Work to do:
(a) Return the sermon text between "The church pays" and "to stay there.", inclusive.
(b) Carry the sermon on suffering and 2 Thessalonians forward from the point where it stops.

Supplied passage:
I remember we were at the trial, I was there day in and day out, in the courtroom from early in the morning to late at night, trying to make sense of all this stuff. The time comes that the verdict would be pronounced, and he's pronounced guilty. I just couldn't believe it. I do know, and I have some encouragement — there's an organization actually working on his case because they think a bunch of things are amiss, but I don't know. But that’s the situation, and it's hard. I remember standing up and walking out of the courtroom. I remember everything I saw. One of his kids — he has four kids — walked to a corner of a room and was visibly shaking. He was so upset, so hurt, and so angry. I remember being worried that he would do something to hurt himself, hurt somebody else, or get him in trouble. So, I just walked over and bear-hugged him as tight as I could, and we just walked out of the courthouse, together, as he was sobbing and weeping. So was I.

I tell you that story because this has been an eight-year valley. Sometimes valleys aren't measured in hours, they’re not measured in days, weeks, or months. Sometimes they're measured in years or lifetimes. Maybe you're in one of those, even right now, in your life. But I've watched as God, over the course of that period of time, has shown up in ways I never would've thought possible, has been there in ways I never could have imagined, and has slowly but surely, over eight years, shifted our family's perspective. Not that it's all good and we don't have pain over it, but that God has shifted our perspective to see what he might be doing.

So, what I want to do now, now that you know that story, is go to this passage of Scripture where Paul is talking to the church in Thessalonica, they're suffering, and they're being persecuted. We don't know everything that was going on, but here are some things we know were happening. In Acts 17, Paul and Silas are in Thessalonica, they're proclaiming the Gospel, they get arrested, and they've got a huge fine put on them.

The church pays the fine, and then, that very night, the church sends them secretly out of the city because they know when the day comes, it's going to be too dangerous for Paul and Silas to stay there.

So, what kind of suffering was going on? We don't know everything. Scholars don't know everything that was happening, but we can speculate. Somebody's brother was maybe thrown in prison because he talked about Jesus just a little too loudly, and now he's in a horrible condition. The fine is so high that nobody can pay it. He's sick and dying in prison. There's nothing the family can do. This is the church there. Somebody's business maybe got shut down because they talked about Jesus to the wrong person, and the authorities came, shut down their business, and imprisoned some of them. The family's broken apart. No way to provide financially. We don't know what all was happening, how many were killed, or how many in prison, but we know the church was suffering. What Paul's going to do next is talk, in these couple verses, to help shift their perspective on what's really going on in their suffering.

So, I want to encourage you. If you're in a valley now, I want to ask you to lean in and hear what the Apostle Paul would say to this church that's suffering. So, let's go to the text together, and then, once we've gone through it, we’ll talk about some take-homes, and some questions that we can ask ourselves when we find ourselves in the valley. So, this is the text.

It says, “We ought always to thank God for you,”

I love this. 2 Thessalonians 1:3, just at the beginning of the letter, he starts everything by saying, “I thank God for you,” but I want you to notice this is 2 Thessalonians. Okay? This is the second letter that Paul has written to this church, and Paul writes, usually, because a church has gotten stuff wrong. They’ve messed up theologically, they're divisive, or there are problems — and there are plenty of problems in the Thessalonican church, so much so that now he's writing a second time. He says, “I thank God for you. You’re full of problems, full of difficulties, but I thank God for you.”

Dataset entries:
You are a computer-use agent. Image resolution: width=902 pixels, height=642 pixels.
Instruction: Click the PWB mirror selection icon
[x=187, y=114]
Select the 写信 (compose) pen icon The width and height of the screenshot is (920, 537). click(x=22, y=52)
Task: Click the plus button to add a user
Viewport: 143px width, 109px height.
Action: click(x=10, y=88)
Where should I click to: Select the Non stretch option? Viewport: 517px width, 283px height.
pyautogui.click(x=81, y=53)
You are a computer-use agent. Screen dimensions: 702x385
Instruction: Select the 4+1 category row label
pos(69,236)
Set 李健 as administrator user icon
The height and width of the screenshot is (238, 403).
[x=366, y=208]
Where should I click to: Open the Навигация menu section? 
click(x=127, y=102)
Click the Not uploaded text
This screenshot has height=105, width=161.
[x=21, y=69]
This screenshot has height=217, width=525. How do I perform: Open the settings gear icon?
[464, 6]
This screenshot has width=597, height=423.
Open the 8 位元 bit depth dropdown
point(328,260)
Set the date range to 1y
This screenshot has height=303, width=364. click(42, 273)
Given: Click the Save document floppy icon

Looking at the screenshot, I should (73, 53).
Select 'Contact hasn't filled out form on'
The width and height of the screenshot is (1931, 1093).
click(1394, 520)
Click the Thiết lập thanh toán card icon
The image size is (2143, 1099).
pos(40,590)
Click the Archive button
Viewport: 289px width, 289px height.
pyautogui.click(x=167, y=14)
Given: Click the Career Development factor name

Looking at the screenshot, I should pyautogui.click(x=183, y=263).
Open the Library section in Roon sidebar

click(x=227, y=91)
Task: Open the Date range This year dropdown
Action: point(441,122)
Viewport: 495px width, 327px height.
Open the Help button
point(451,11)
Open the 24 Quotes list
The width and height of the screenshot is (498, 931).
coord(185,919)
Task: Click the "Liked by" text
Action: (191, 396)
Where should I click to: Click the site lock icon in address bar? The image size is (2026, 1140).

Results in order:
(a)
The church pays the fine, and then, that very night, the church sends them secretly out of the city because they know when the day comes, it's going to be too dangerous for Paul and Silas to stay there.

(b)
I don't know about you, but in my own life, if there's somebody that I'm like, “Man, I’ve got to meet with them again because they misunderstood me, and I’ve got to correct this one more time because we're not on the same page,” I don't usually walk around saying, “God, I'm just so thankful for the person who just can't understand what I'm trying to get them to understand.”

Maybe you do. I don't. But Paul starts everything by saying, “I'm thankful for you,” and then he tells us why.

“We ought always to thank God for you, brothers, as is right, because your faith is growing…”

In the middle of the struggle, in the middle of the valley, in the middle of the difficulty, your faith is actually growing. It's not just growing, but growing abundantly. And — and I wish they hadn't have put a comma there in the translation because these two clauses go together. “Your faith is growing abundantly and the love of every one of you for one another is increasing.”

What Paul's doing is making a direct correlation between faith and love. When faith is growing abundantly and increasing, so the love of every person for one another is growing and increasing. As they're believing God and trusting God, they're loving one another more and more and more in the middle of the suffering. We say that at Grace this way: You can't be right with God and wrong with people. Paul's making that same point. As you guys are growing in your faith, as you're loving one another, those two things go together. You can't be right with God and wrong with people. So, they're growing in their faith, their love for one another is growing, and so he continues on.


Because their faith is growing, because their love for one another is growing.

“Therefore we ourselves boast about you in the churches of God for your steadfastness and faith…”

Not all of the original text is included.